**Challenge:**
Render the records from their first line through the line containing "Action: click(x=604, y=457)" as a JSON list of strings, one string per line, with blank lines omitted.
--- Start Working data ---
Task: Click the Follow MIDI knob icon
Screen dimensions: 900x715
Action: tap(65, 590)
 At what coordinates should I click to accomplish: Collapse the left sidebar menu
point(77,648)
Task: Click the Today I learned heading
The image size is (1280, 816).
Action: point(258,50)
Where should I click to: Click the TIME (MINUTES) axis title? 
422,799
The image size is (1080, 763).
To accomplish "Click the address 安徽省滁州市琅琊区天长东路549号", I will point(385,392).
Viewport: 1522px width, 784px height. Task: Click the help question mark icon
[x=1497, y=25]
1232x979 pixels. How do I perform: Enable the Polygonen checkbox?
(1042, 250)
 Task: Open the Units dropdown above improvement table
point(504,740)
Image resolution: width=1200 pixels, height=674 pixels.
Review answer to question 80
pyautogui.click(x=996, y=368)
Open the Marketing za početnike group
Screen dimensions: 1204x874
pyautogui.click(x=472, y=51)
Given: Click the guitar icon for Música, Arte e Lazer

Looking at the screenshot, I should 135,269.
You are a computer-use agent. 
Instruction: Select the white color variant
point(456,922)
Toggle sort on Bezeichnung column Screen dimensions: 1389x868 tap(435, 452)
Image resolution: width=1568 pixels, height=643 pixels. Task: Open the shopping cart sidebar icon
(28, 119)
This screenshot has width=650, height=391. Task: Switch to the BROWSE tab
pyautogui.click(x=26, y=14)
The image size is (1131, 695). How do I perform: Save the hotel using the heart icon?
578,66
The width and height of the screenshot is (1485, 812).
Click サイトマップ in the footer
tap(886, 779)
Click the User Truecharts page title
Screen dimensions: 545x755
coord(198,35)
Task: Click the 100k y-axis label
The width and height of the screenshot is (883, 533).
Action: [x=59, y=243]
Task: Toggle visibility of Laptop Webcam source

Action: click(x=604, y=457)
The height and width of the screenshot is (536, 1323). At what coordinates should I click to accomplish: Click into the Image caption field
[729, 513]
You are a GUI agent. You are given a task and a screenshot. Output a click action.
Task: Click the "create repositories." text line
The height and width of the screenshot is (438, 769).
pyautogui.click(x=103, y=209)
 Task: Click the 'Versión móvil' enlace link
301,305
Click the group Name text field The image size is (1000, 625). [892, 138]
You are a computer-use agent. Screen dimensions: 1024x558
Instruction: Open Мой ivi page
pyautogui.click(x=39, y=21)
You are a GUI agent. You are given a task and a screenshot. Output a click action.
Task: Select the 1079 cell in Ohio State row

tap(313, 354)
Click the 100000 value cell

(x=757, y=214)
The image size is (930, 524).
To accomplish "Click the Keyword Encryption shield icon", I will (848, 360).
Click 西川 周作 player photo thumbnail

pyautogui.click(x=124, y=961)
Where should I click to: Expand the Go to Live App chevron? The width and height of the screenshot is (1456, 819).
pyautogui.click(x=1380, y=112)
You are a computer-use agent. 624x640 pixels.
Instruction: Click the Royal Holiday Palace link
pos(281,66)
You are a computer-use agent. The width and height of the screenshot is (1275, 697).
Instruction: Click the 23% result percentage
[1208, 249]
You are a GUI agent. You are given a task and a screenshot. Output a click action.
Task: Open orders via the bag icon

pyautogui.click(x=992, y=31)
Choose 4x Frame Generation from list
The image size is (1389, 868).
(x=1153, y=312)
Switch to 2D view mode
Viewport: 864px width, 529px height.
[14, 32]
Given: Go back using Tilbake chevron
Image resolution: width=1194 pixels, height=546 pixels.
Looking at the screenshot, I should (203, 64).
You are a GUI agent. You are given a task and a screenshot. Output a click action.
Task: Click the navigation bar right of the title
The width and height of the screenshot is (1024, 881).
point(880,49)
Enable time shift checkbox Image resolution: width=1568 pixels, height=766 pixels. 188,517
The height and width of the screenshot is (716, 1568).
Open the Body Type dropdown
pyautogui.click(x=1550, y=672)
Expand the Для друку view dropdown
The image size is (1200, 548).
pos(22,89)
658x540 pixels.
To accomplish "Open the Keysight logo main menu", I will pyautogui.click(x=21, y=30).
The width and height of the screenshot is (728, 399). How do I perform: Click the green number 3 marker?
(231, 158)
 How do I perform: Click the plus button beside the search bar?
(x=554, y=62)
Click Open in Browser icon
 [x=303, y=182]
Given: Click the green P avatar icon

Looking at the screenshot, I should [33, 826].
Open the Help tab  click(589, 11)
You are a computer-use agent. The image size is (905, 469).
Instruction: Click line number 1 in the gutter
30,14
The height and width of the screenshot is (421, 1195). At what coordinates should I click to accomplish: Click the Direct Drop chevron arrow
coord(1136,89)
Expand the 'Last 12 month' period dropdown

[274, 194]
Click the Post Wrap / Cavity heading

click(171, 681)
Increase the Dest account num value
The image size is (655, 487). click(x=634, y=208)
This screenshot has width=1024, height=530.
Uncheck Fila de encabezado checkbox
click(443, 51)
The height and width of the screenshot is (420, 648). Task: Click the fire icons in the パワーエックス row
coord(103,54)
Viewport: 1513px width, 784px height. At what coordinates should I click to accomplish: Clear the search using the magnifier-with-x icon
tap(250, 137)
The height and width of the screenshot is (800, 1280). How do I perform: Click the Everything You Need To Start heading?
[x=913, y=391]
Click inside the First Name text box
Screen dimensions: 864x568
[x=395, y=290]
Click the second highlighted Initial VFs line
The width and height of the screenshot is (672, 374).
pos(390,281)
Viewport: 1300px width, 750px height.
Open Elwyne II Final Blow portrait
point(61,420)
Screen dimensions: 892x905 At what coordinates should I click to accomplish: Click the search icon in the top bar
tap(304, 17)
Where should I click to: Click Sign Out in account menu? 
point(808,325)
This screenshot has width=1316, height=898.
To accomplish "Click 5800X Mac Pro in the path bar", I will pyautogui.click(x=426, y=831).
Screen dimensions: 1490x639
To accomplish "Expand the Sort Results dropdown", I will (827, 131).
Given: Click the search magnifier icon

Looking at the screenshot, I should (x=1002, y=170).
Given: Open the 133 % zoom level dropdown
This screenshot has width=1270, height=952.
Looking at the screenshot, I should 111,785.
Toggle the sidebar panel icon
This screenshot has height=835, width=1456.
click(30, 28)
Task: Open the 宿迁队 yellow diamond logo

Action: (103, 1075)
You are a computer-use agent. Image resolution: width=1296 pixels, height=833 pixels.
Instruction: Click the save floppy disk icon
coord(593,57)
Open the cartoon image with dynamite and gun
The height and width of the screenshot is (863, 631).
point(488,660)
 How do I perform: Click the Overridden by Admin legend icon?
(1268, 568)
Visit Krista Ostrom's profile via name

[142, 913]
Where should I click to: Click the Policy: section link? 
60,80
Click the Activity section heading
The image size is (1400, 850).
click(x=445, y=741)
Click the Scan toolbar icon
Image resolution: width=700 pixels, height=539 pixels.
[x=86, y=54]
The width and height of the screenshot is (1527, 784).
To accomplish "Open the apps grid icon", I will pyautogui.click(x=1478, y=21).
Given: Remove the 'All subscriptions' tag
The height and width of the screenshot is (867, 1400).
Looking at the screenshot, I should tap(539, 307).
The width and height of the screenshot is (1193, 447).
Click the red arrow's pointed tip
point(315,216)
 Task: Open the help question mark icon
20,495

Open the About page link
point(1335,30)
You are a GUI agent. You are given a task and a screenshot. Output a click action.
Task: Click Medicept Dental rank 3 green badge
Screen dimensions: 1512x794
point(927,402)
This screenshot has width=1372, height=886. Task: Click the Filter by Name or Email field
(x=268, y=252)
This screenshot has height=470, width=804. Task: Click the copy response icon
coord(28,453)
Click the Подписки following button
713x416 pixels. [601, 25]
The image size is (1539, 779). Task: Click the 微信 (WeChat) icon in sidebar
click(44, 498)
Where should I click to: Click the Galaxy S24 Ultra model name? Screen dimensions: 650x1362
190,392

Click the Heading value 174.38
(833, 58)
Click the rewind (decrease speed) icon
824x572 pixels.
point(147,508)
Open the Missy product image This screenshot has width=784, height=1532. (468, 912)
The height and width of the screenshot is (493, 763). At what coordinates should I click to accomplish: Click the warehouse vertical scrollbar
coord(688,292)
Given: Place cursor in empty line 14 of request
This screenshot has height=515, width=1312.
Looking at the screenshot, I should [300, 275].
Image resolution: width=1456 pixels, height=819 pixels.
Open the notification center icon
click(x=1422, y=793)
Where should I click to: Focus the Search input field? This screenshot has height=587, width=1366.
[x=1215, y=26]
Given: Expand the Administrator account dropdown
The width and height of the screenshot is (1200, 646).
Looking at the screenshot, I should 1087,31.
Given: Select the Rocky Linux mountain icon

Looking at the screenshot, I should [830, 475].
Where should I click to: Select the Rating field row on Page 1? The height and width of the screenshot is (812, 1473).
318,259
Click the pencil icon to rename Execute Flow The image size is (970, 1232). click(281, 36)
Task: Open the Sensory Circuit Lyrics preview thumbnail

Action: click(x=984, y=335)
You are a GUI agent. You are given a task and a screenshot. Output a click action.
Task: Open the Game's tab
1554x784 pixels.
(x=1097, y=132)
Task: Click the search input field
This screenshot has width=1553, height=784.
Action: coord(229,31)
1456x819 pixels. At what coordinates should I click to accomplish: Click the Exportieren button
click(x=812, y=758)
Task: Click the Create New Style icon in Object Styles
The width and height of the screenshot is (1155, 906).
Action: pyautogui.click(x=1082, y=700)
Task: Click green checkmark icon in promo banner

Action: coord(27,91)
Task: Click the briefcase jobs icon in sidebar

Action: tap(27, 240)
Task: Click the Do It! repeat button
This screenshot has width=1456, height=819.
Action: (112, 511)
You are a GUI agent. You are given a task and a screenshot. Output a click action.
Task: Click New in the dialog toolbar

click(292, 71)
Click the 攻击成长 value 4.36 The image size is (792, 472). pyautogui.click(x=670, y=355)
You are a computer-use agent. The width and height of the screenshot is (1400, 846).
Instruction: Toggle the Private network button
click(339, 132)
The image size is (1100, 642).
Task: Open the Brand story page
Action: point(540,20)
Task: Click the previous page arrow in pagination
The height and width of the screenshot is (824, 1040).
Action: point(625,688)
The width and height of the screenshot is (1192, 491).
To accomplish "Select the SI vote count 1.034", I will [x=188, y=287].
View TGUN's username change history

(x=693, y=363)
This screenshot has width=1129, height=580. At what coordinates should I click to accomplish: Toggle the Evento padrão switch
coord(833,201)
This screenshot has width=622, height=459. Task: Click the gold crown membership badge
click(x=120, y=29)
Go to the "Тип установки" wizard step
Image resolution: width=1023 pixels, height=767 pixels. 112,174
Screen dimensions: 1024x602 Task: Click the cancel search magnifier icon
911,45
--- End Working data ---
**Solution to this task:**
[
  "Task: Click the Follow MIDI knob icon",
  "Screen dimensions: 900x715",
  "Action: tap(65, 590)",
  " At what coordinates should I click to accomplish: Collapse the left sidebar menu",
  "point(77,648)",
  "Task: Click the Today I learned heading",
  "The image size is (1280, 816).",
  "Action: point(258,50)",
  "Where should I click to: Click the TIME (MINUTES) axis title? ",
  "422,799",
  "The image size is (1080, 763).",
  "To accomplish \"Click the address 安徽省滁州市琅琊区天长东路549号\", I will point(385,392).",
  "Viewport: 1522px width, 784px height. Task: Click the help question mark icon",
  "[x=1497, y=25]",
  "1232x979 pixels. How do I perform: Enable the Polygonen checkbox?",
  "(1042, 250)",
  " Task: Open the Units dropdown above improvement table",
  "point(504,740)",
  "Image resolution: width=1200 pixels, height=674 pixels.",
  "Review answer to question 80",
  "pyautogui.click(x=996, y=368)",
  "Open the Marketing za početnike group",
  "Screen dimensions: 1204x874",
  "pyautogui.click(x=472, y=51)",
  "Given: Click the guitar icon for Música, Arte e Lazer",
  "Looking at the screenshot, I should 135,269.",
  "You are a computer-use agent. ",
  "Instruction: Select the white color variant",
  "point(456,922)",
  "Toggle sort on Bezeichnung column Screen dimensions: 1389x868 tap(435, 452)",
  "Image resolution: width=1568 pixels, height=643 pixels. Task: Open the shopping cart sidebar icon",
  "(28, 119)",
  "This screenshot has width=650, height=391. Task: Switch to the BROWSE tab",
  "pyautogui.click(x=26, y=14)",
  "The image size is (1131, 695). How do I perform: Save the hotel using the heart icon?",
  "578,66",
  "The width and height of the screenshot is (1485, 812).",
  "Click サイトマップ in the footer",
  "tap(886, 779)",
  "Click the User Truecharts page title",
  "Screen dimensions: 545x755",
  "coord(198,35)",
  "Task: Click the 100k y-axis label",
  "The width and height of the screenshot is (883, 533).",
  "Action: [x=59, y=243]",
  "Task: Toggle visibility of Laptop Webcam source",
  "Action: click(x=604, y=457)"
]